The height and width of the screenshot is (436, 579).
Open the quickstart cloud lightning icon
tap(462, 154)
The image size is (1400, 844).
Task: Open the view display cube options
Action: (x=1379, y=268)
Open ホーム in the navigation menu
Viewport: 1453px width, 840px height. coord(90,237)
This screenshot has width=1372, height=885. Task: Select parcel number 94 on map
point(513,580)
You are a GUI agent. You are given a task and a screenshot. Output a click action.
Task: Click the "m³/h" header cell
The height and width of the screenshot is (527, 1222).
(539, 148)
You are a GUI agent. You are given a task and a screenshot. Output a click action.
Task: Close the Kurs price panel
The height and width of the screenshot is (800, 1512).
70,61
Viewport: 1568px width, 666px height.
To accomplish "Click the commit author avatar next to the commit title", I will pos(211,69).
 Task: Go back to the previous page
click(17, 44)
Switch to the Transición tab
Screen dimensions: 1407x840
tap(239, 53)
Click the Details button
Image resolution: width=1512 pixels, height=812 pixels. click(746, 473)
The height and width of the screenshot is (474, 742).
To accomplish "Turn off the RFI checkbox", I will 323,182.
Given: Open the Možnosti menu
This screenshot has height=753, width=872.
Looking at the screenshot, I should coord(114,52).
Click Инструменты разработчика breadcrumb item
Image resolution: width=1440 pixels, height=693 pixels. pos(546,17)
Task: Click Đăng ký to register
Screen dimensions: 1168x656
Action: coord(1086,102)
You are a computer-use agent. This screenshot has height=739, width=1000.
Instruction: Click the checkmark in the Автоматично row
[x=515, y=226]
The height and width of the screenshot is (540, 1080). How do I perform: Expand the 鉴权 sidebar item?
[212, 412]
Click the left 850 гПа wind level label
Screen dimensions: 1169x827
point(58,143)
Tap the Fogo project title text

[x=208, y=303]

• • •

Each line above from the one with "This screenshot has width=1372, height=885." up to and including the one with "Switch to the Transición tab" must be set down exactly, and no line outside that span may appear.

This screenshot has width=1372, height=885. Task: Select parcel number 94 on map
point(513,580)
You are a GUI agent. You are given a task and a screenshot. Output a click action.
Task: Click the "m³/h" header cell
The height and width of the screenshot is (527, 1222).
(539, 148)
You are a GUI agent. You are given a task and a screenshot. Output a click action.
Task: Close the Kurs price panel
The height and width of the screenshot is (800, 1512).
70,61
Viewport: 1568px width, 666px height.
To accomplish "Click the commit author avatar next to the commit title", I will pos(211,69).
 Task: Go back to the previous page
click(17, 44)
Switch to the Transición tab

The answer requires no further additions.